Results: During a 45 day period a total of 146 patients met the 30 day criteria. 67% of the patients were not readmitted to the hospital and were safely discharged from the Emergency room. Of the 33% that were readmitted, we found that close to half of the readmissions were patients with active malignancy. Common etiologies for admission in this subsection of patients were uncontrolled pain, failure to thrive, worsening of malignant disease or chemotherapy related side effects. A quarter of the readmissions were due to non medical reasons and on average the 30 day readmissions returned within 19 days.

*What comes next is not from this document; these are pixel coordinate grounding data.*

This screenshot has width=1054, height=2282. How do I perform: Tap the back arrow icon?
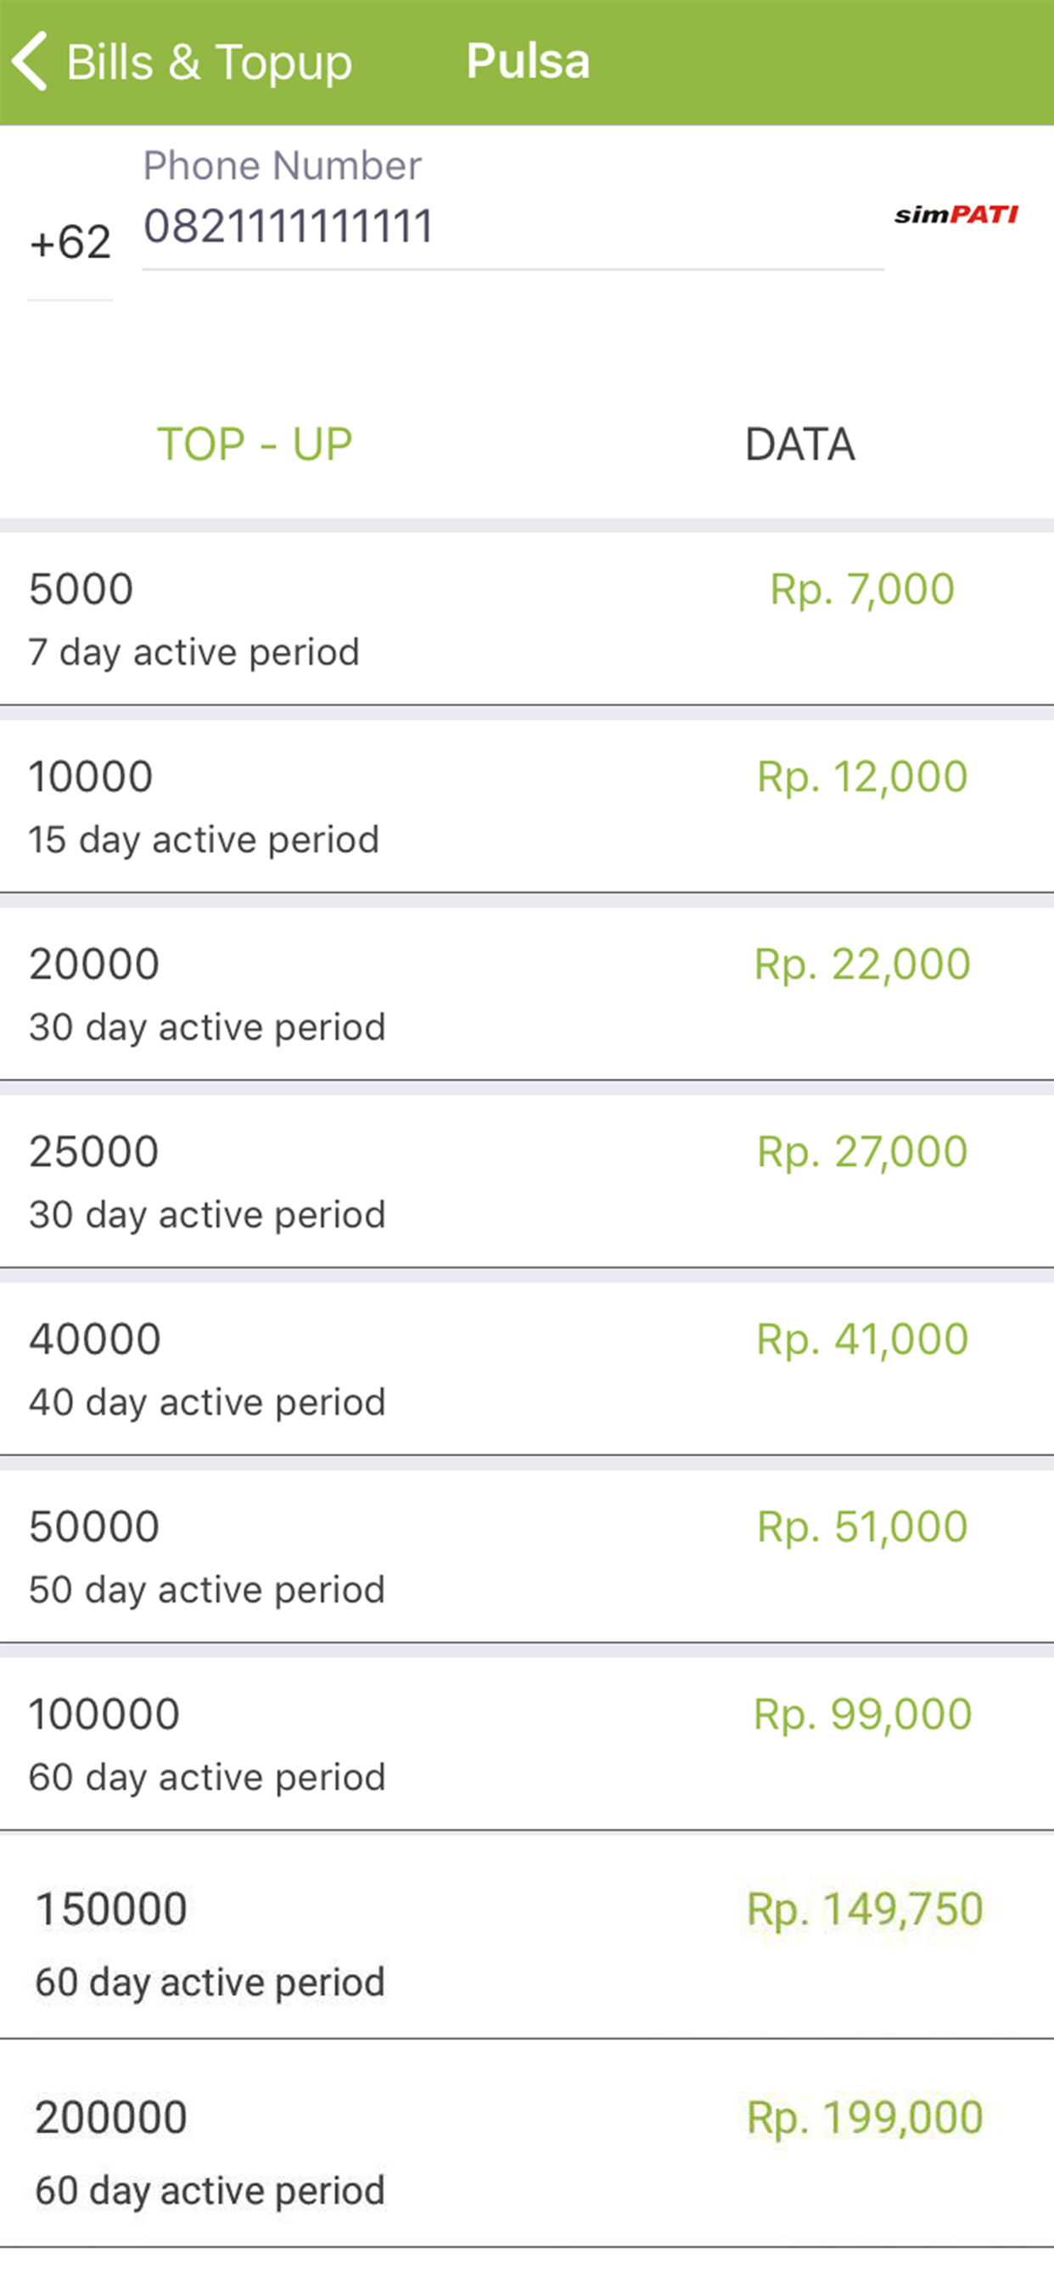[x=29, y=61]
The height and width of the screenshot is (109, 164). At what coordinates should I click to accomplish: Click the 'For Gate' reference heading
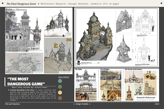point(78,70)
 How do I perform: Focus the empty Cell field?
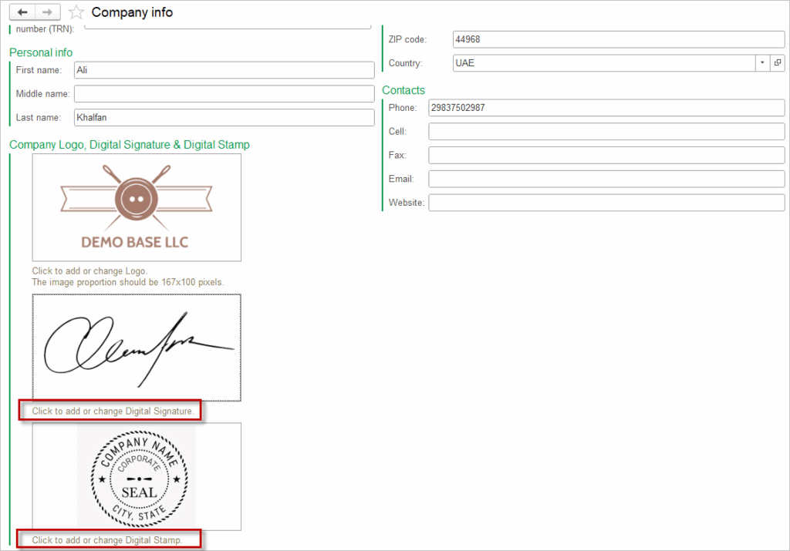coord(606,132)
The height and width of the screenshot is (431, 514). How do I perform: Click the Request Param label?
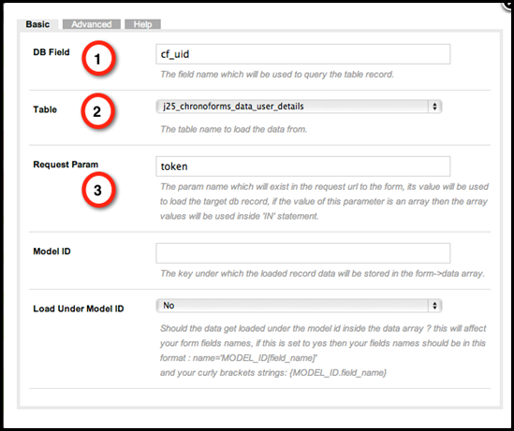(x=66, y=165)
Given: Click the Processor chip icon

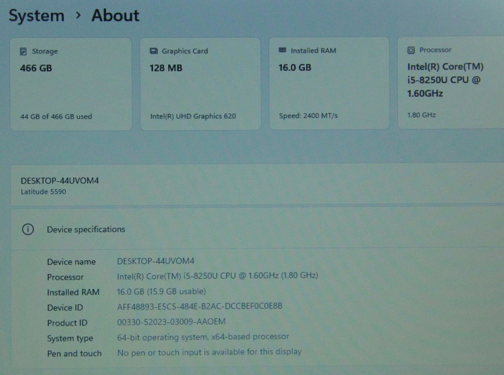Looking at the screenshot, I should (x=411, y=50).
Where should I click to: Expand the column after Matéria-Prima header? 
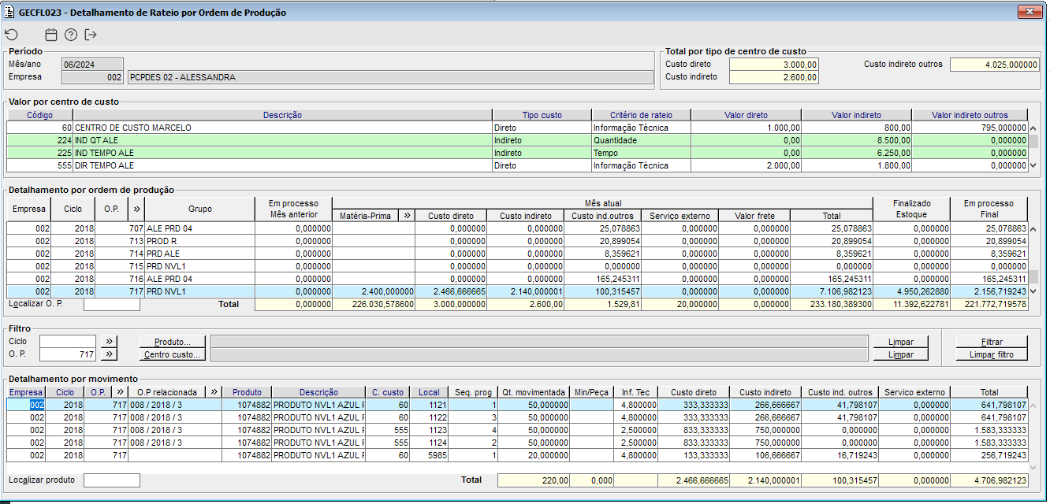click(x=407, y=215)
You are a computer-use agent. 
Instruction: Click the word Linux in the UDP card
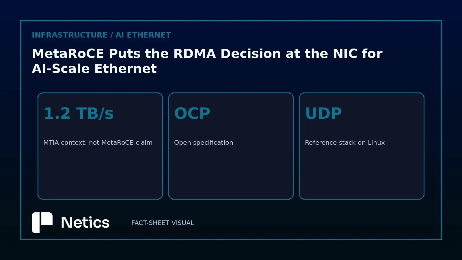point(376,142)
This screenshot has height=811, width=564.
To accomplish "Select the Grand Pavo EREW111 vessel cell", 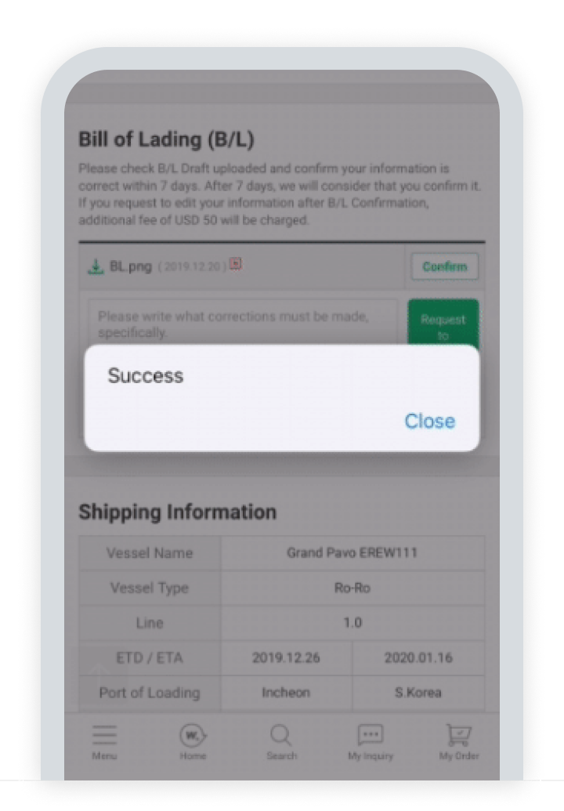I will click(352, 553).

Conclusions: Hospitalization is the most expensive medical decision made by a physician and often hospitalists and Emergency room physicians are the ones making these choices. Despite having similar work schedules and often being the only attending physicians in house collaboration among the two groups is not prevalent. By working together as a team we were able to decrease hospitalist readmissions as well as increase ED efficiency via decreasing boarding time. In order for hospitals to remain efficient in a diagnosis related group model of payment improved partnership between the two groups is inherent. Through teamwork we can improve safety, quality and ultimately patient care.